Prevalence and risk factors of MRI-defined brain infarcts among Chinese adults

Front Neurol. 2022 Oct 12:13:967077. doi: 10.3389/fneur.2022.967077. eCollection 2022.

Abstract

Background: Few studies have explored the prevalence and risk factors of brain infarcts (BI) detected by magnetic resonance imaging (MRI) in China. The purpose was to evaluate the prevalence and risk factors of brain infarcts (BI) detected by magnetic resonance imaging (MRI) in 1.4 million Chinese adults.

Methods: This was a multicenter cross-sectional study conducted on 1,431,527 participants aged ≥18 years (mean age: 46.4 years) who underwent MRI scans in health examinations from 28 provinces of China in 2018. MRI-defined BI was defined as focal parenchymal lesions ≥3 mm. Multivariable logistic regression analyses were performed to evaluate risk factors associated with MRI-defined BI.

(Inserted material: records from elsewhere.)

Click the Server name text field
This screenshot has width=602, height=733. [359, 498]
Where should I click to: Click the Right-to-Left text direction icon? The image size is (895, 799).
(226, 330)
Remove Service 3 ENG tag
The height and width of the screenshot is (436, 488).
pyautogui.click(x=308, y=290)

Results: The age- and sex-standardized prevalence of MRI-defined BI, lacunar and non-lacunar infarcts were 5.79% (5.75-5.83%), 4.56% (4.52-4.60%), and 1.23% (1.21-1.25%), respectively. The sex-standardized prevalence of MRI-defined BI ranged from 0.46% among those aged 18-29 years to 37.33% among those aged ≥80 years. Men (6.30%) had a higher age-standardized prevalence of MRI-defined BI than women (5.28%). The highest age- and sex-standardized prevalence of MRI-defined BI was observed in the Northwest (8.34%) and Northeast (8.02%) regions, while the lowest prevalence was observed in the Southwest (4.02%). A higher risk of MRI-defined BI was associated with being male [odd ratio (OR) 1.17, 95% CI 1.15-1.19], older age (OR per 10-year increments 2.33, 2.31-2.35), overweight (1.12, 1.10-1.14) or obesity (1.18, 1.16-1.21), hypertension (1.80, 1.77-1.83), diabetes (1.24, 1.21-1.26), and dyslipidemia (1.07, 1.05-1.08).

Conclusion: MRI-defined BI is highly prevalent in China, even among young adults. MRI-defined BI was associated with being male, older age, living in the northern region, and metabolic conditions.

Keywords: MRI; brain infarcts; epidemiological study; prevalence; risk factors.